The last item is specially important because of its practical value. Normally
an amateur poker player, for instance, may not be licitly invited to join a
game with an expert, where stakes are involved and where there is no equality
of risk. But if the amateur knows whom he is taking on, and still wants to play
the game, he implicitly passes up one of the conditions required for legitimate
gambling.
Professional gamblers may take a share of the "earnings" from their
customers, and people who frequent gambling houses practically waive their right
to equality of opportunity between themselves and the house. But it is hard
to defend those who gamble regularly. When respectable citizens encourage gambling
institutions by attending them, they scandalize others who do not have the same
self-control, and they help foster one phase of recreation that is closely tied
in with gangsterism and other social crimes.
A new moral issue concerns the status of professional boxing, on which an increasing
number of theologians has been writing and converging on a single conclusion:
the professional boxing as it is today cannot be defended on moral grounds.
(8)
Those who defend professional boxing look upon it as a science that requires
skill, strength and discipline. They argue about the opportunity for physical
development, alertness, poise, confidence, sportsmanship, initiative and character-building
that boxing affords. They also point out that statistically boxing is not as
dangerous as other sports. A thirty-year period in New York City was analyzed
on the number of fatal injuries resulting from playing in various sports. The
results were: baseball = 43, football = 22, boxing = 21, basketball = 7, handball
= 3, soccer = 2, wrestling = 2, and cricket, golf, polo and relay races each
one apiece. (9)
Aware of these claims, earlier moralists did not hesitate to support boxing
on ethical grounds, arguing that there was nothing inherently wrong with the
sport provided it was kept within reasonable bounds. But in the last decade
the medical reports have been so searching and conclusive that the former leniency
is giving way to a much stricter view of boxing. Without gainsaying the benefits
of the sport, the prevailing judgment now sees it as basically brutish, as less
a game than a contest which seeks to incapacitate the opponent, and therefore
indefensible in the light of Christian moral principles.

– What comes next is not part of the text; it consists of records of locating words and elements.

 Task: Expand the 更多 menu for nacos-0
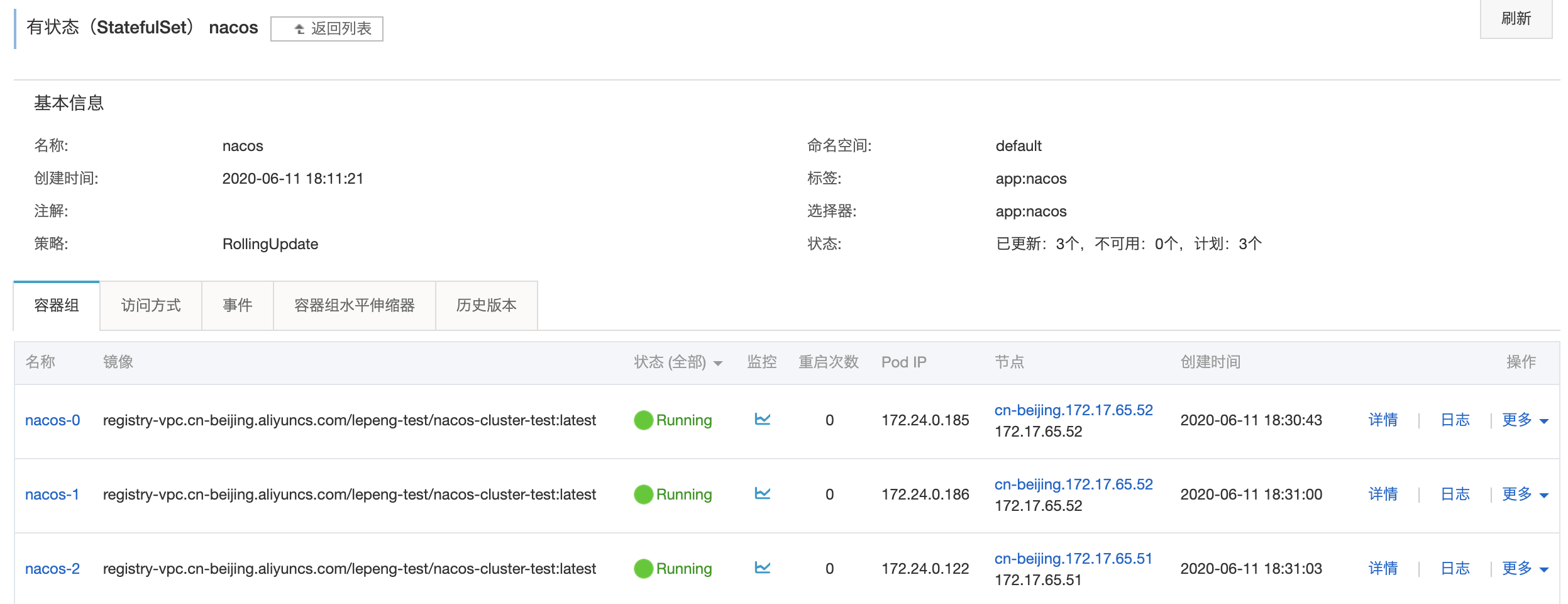click(x=1524, y=420)
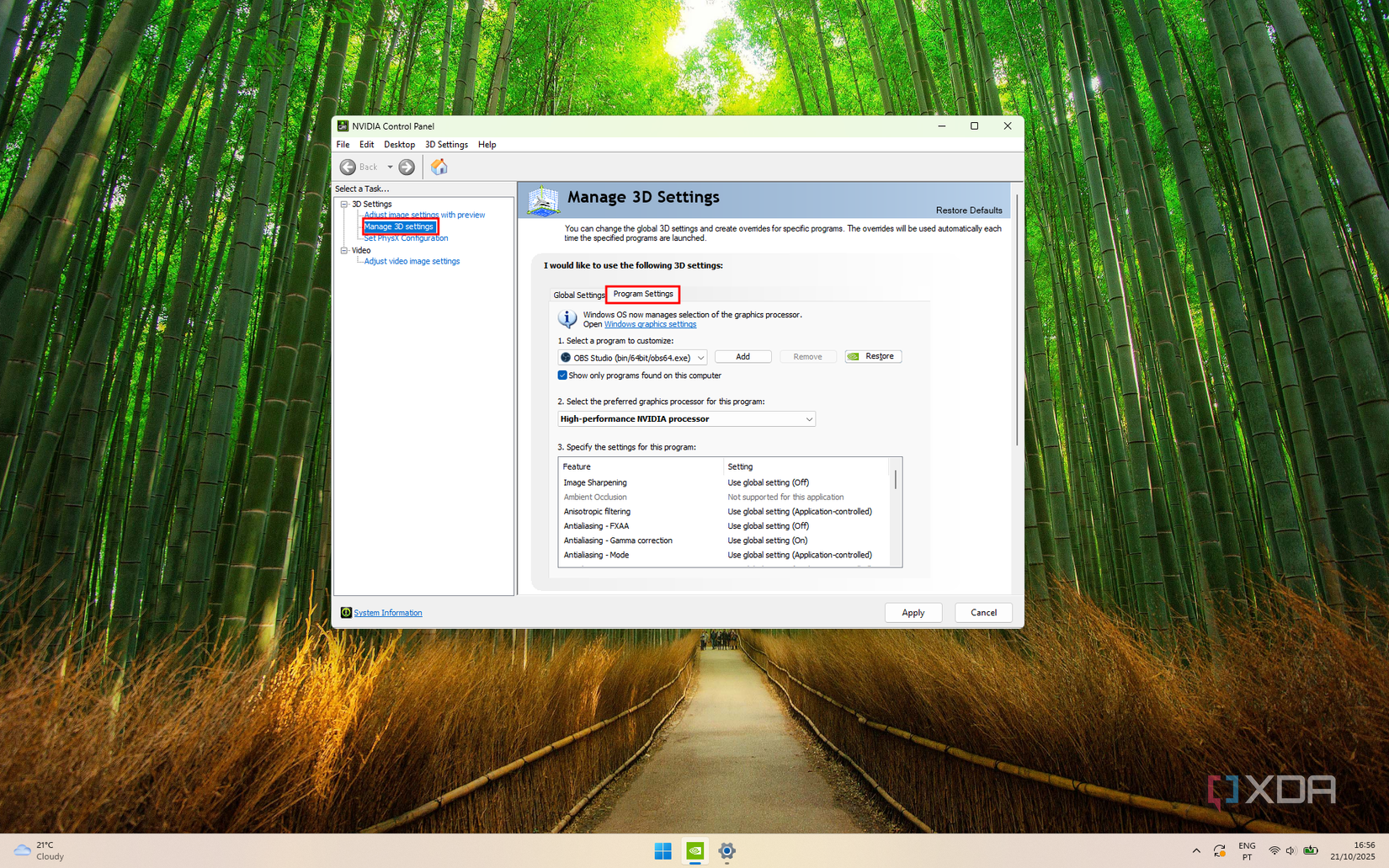The width and height of the screenshot is (1389, 868).
Task: Toggle Show only programs found on this computer
Action: [562, 375]
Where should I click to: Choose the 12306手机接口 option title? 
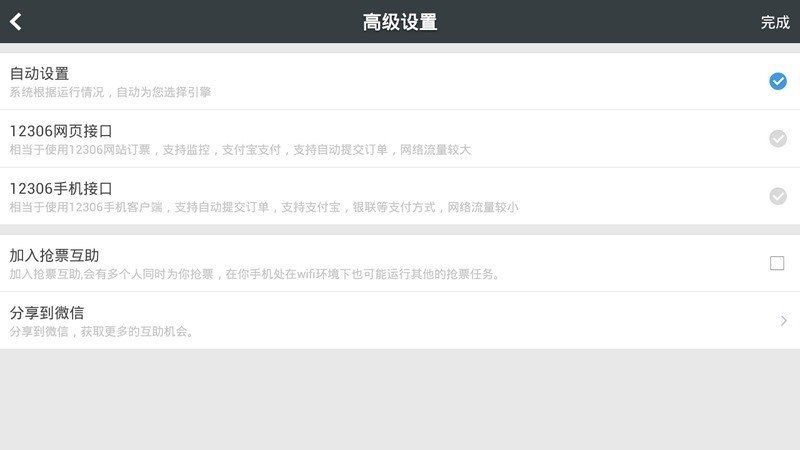pyautogui.click(x=61, y=189)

Theological criticism of boxing is based on a combination of moral principle
and factual evidence. It centers around three main areas of ethical import:
the nature of the sport as it has developed in modern times, and especially
in the United States, the intention of the contestants which greatly determines
the morality of what they do, and the effects or at least circumstances under
which prize-fighting takes on serious moral dimensions.
Boxing by its very nature is said to lead to serious and unjustifiable injury
to those who participate in the sport. The knock-out itself is an indefensible
mutilation of the rational faculties because its purpose is to render the victim
unconscious. But even more grave is the preliminary softening-up process, with
deliberately inflicted external lacerations and damage to internal organs. While
other types of injury are common and often serious, craniocerebral damage has
been receiving most attention from the medical world. Doctors explain that the
human brain weighs about three pounds; it is fluid-packed but not secured within
the skull. When the head is struck, the brain wobbles and bounces back and forth
inside the cranial container. When the blow is moderate, the brain strikes against
the sidewall of the head, but severe blows cause the brain tissue to hit the
bony ridge of the skull and produce selective damage to the frontal lobes. Bleeding
or bruising are the usual result. Nerve cells may be destroyed in the process
and permanent damage is inflicted.
Studies made of boxers reveal that sixty per cent of them after five years
in the ring develop mental and emotional changes that are obvious to anyone
who knows them. Medical experts declare that no head blow is taken with impunity,
and each knock-out causes definite and irreparable damage. If such trauma is
repeated for any length of time, nerve cell insufficiency finally occurs and
the boxer becomes both physically and psychically impaired.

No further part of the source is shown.